Blue Origin culmina el año llevando al primer astronauta en silla de ruedas al espacio

El 20 de diciembre de 2023, Blue Origin marcó un nuevo hito en la historia de los vuelos espaciales tripulados al completar con éxito su última misión suborbital del año, transportando a bordo a seis pasajeros, entre los que se encontraba John McFall, el primer astronauta que utiliza silla de ruedas en viajar al espacio. El vuelo, que despegó desde el centro de lanzamiento de la compañía en el oeste de Texas, supone un avance fundamental en la accesibilidad del espacio y consolida la posición de Blue Origin en la vanguardia del turismo espacial.
La misión, denominada NS-24, empleó el vehículo New Shepard, el sistema reutilizable de Blue Origin diseñado específicamente para vuelos suborbitales. Desde su primer vuelo tripulado en julio de 2021 con el propio Jeff Bezos a bordo, New Shepard ha realizado una serie de misiones exitosas, transportando tanto turistas espaciales como experimentos científicos en trayectos que superan la línea de Kármán, el límite internacionalmente reconocido del espacio situado a 100 kilómetros de altitud.
En esta ocasión, la tripulación estuvo compuesta por seis pasajeros civiles, entre ellos John McFall, un atleta paralímpico británico que perdió una pierna en un accidente de moto a los 19 años. McFall, que actualmente trabaja como médico, fue seleccionado como participante en el programa de parastronautas de la Agencia Espacial Europea (ESA), orientado a explorar la viabilidad de vuelos espaciales para personas con discapacidades físicas. Su presencia a bordo de New Shepard no solo representa un logro personal, sino que también abre la puerta a futuras misiones espaciales más inclusivas.
El vuelo tuvo una duración aproximada de 11 minutos desde el lanzamiento hasta el aterrizaje. Durante ese tiempo, los pasajeros experimentaron varios minutos de ingravidez y pudieron observar la curvatura de la Tierra a través de las grandes ventanas panorámicas del módulo de la tripulación. El cohete New Shepard, equipado con un motor BE-3 alimentado por hidrógeno y oxígeno líquidos, ascendió de manera estable hasta alcanzar el apogeo suborbital antes de iniciar el descenso controlado. La cápsula aterrizó suavemente gracias a un sistema de paracaídas y retrocohetes, mientras que el propulsor, completamente reutilizable, regresó de forma autónoma a la plataforma de aterrizaje.

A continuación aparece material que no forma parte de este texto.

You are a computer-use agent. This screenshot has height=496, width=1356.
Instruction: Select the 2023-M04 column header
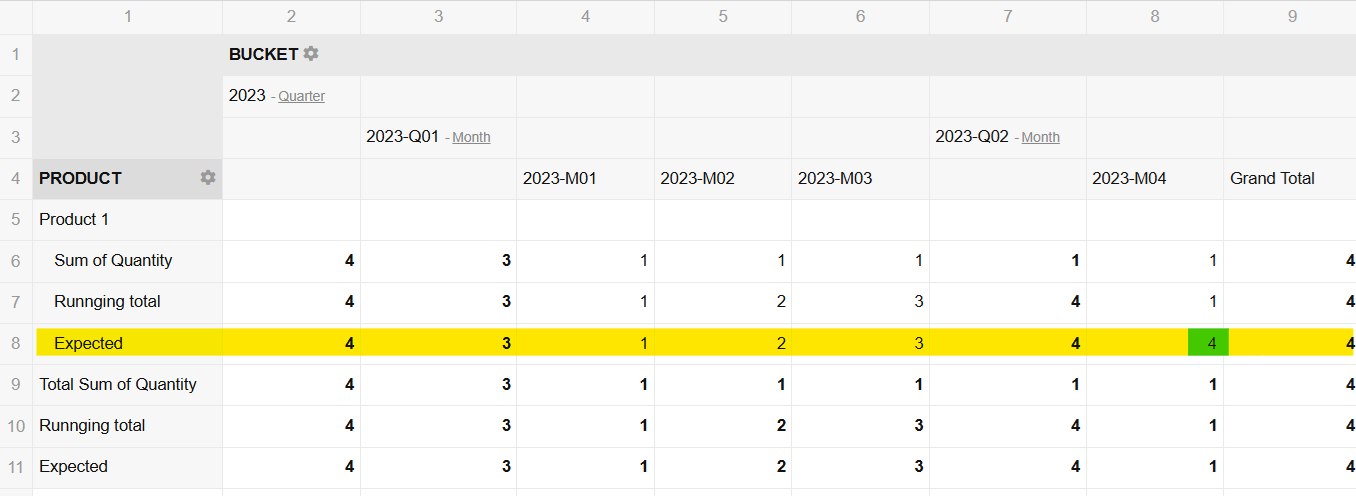click(1129, 179)
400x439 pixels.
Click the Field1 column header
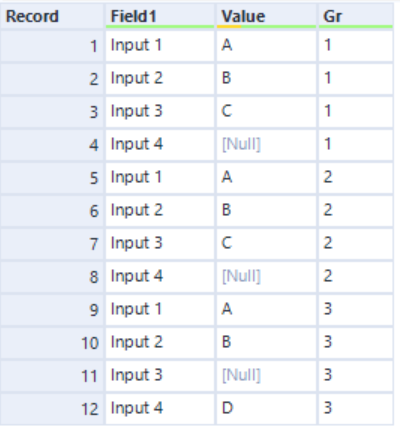click(x=160, y=16)
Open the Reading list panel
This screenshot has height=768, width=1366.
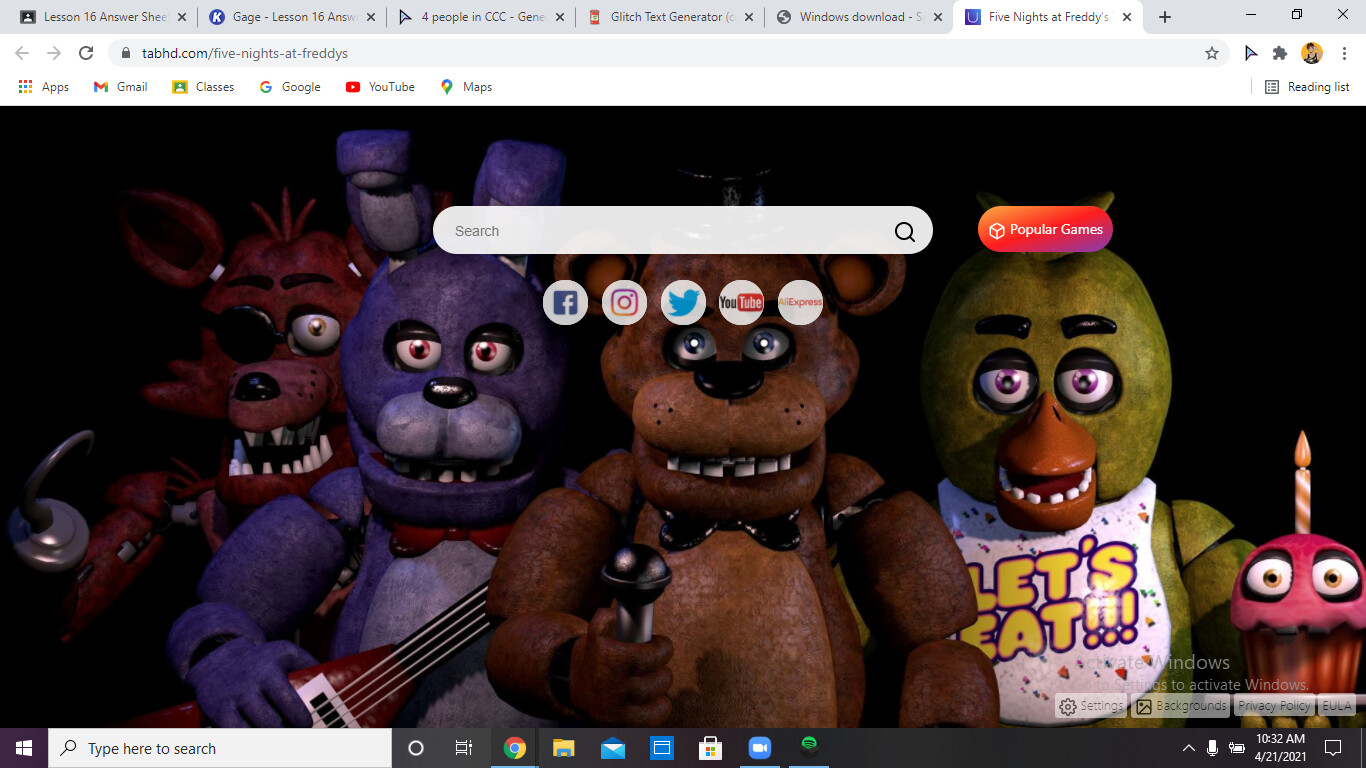pyautogui.click(x=1307, y=87)
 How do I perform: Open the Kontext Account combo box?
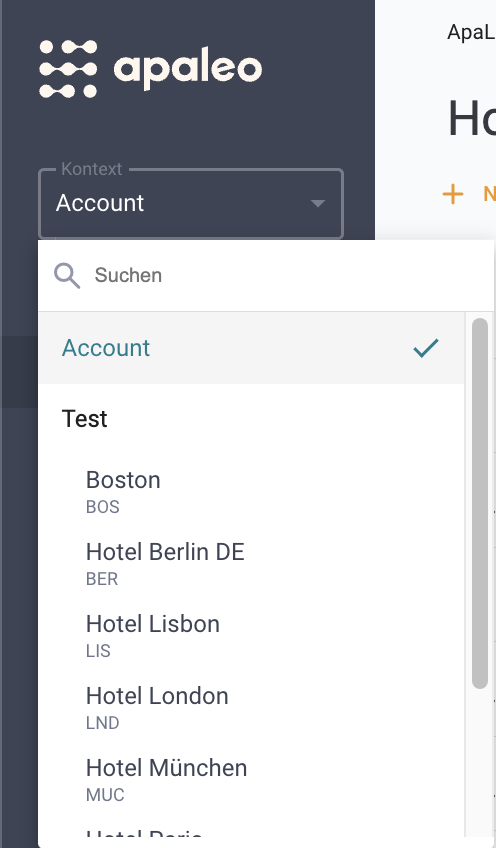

La misión NS-24 supone un avance significativo en la democratización del acceso al espacio. Hasta ahora, las condiciones físicas exigidas para volar al espacio han sido un obstáculo insalvable para muchas personas con discapacidades. Sin embargo, los vuelos suborbitales de empresas como Blue Origin y Virgin Galactic han abierto nuevas posibilidades, permitiendo que un espectro más amplio de la sociedad pueda experimentar el viaje espacial. El éxito del vuelo de McFall también servirá de referencia para la NASA, la ESA y otras agencias internacionales a la hora de diseñar futuras misiones tripuladas más inclusivas.
En el contexto global, la carrera por el turismo espacial sigue intensificándose. SpaceX, liderada por Elon Musk, continúa su desarrollo de vuelos orbitales tripulados y misiones lunares, mientras que Virgin Galactic, tras superar diversos retrasos técnicos, ha reanudado sus vuelos suborbitales comerciales con su nave SpaceShipTwo. Por su parte, la NASA avanza en el programa Artemis, cuyo objetivo es devolver astronautas a la superficie lunar en 2025, y empresas europeas como PLD Space han realizado este año importantes progresos en el desarrollo de lanzadores reutilizables desde suelo español, consolidando el papel de Europa en la industria espacial privada.
El año 2023 también ha sido notable en el campo de la exploración de exoplanetas, con la NASA y la Agencia Espacial Europea cosechando nuevos éxitos gracias a telescopios como el James Webb y el CHEOPS, que han permitido detectar atmósferas y posibles indicios de habitabilidad en planetas extrasolares.
El vuelo de Blue Origin pone de manifiesto cómo la colaboración público-privada y el avance de la tecnología están redefiniendo los límites de quién puede acceder al espacio, abriendo la puerta a una nueva era más diversa e inclusiva. Con la mirada puesta en 2024, se espera que el ritmo de lanzamientos y la innovación tecnológica sigan creciendo, acercando cada vez más el espacio a la sociedad en su conjunto.
La misión de hoy no solo ha supuesto un paso adelante para la accesibilidad, sino que también refuerza la visión de un futuro en el que el espacio sea verdaderamente para todos. Blue Origin cierra así un año clave y se prepara para nuevos retos en la próxima etapa de la exploración espacial.